As shown in the following figure, the interest since 2004 have changed. Is quite obvious the new trend within the IoT  ecosystem. MQTT has been rising up since 2010, point in time where it became royalty free, after being developed by Arlen Nipper and Andy Sandford-Clark at IBM in 1999 [6]. Documentation [7] states that MQTT was develop to reduce battery consumption, provide quality of end to end communication, real time delivery of data, light weight and simplicity for implementation.

Figure 1 Interest Over Time  IoT Protocols [8]

Due the simplicity of MQTT and well documented samples, the implementation is quite easy and straight forward. However, general public usually skip recommendations or specifications regarding security; consequently, there are implementations on the real market highly unsecure and poorly designed.

In the following chapters, there is a brief explanation of MQTT functionality, risk assessment and possible approaches for reduce the risk of security treats.

II.     LITERATURE REVIEW

The market has plenty of implementations based on MQTT, the most relies their own security following documentation guidelines [6] or using the technical documentation of the protocol [5].Both recognized vulnerabilities within the system, for instance, compromised devices, access to the servers, denial of service, man in the middle or spoofed packets. Depending of the context, where the implementation might be used, [5] it should be wise to recognize the need to use, mechanisms to enforce device authentication, access control to the server, integrity of packets and encryption for the messages transmitted. For instance, Advanced Encryption Standard (AES) and Data Encryption Standard (DES) are well accepted within the protocol, however there is a constraint for fully apply encryption to devices with low processing power. ISO29192 [9] have strong recommendation for implementing encryption techniques on constrain devices. In addition [5] provides full documentation for implement TLS/SSL , VPN and web sockets as measures for secure connections, having in mind possible overhead.

In contrast,  [10] recognize the overhead and proposed a light weight elliptic curve cryptography model, in order to be implemented in MQTT, showing positive outcome compared with similar implementations.

In terms of security, [11] exposed weakness of light weight protocols and real scenarios. Strongly recommending revise the configuration of the protocols , for authentication and the use of encryption, However, the drawback is the decrease od lifetime battery and process power.

III.     BACKGROUND

In July 2016 the International Organization for Standardization (ISO) , has released the final document for MQTT : ISO/IEC 20922:2016  [12]. The document specifies all details behind the protocol version 3.1.1 based on Oasis Standard [5].

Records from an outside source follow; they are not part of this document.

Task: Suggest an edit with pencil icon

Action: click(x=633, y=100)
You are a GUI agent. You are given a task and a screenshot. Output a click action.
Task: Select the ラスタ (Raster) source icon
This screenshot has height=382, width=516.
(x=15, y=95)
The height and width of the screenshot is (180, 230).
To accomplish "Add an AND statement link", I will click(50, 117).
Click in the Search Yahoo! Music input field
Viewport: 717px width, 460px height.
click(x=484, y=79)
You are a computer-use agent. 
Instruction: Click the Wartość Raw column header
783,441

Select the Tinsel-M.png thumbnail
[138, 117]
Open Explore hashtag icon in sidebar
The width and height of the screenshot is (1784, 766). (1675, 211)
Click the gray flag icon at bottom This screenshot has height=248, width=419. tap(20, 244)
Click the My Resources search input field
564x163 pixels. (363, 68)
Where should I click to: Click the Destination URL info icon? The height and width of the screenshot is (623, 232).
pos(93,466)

In contrast to client server model, MQTT follows a particular pattern, called publish-subscribe pattern, namely the end point that is sending a message (Publisher) and the end point(s) receiving the message (Subscriber) are separated; thus, the publisher doesn’t know about the existence of one or more subscribers. In addition to the model, the management of the messages and the connection specs are covered by the Broker (server) as shown in the following figure.

 

Figure 2 MQTT model [6]

Due the decoupling of publisher and subscriber, there is no need that both are running at the same time, no need to know each other and no synchronization involved.

Regarding the message, it is possible to filter the content using “subject-based filtering”. Basically, the subject (topic) is a string expression with a hierarchical structure; hence, publisher can publish on that topic, and consequently subscriber will receive the content of the message related to this topic. Also, there are some other ways to filter such as content based and type filtering [5].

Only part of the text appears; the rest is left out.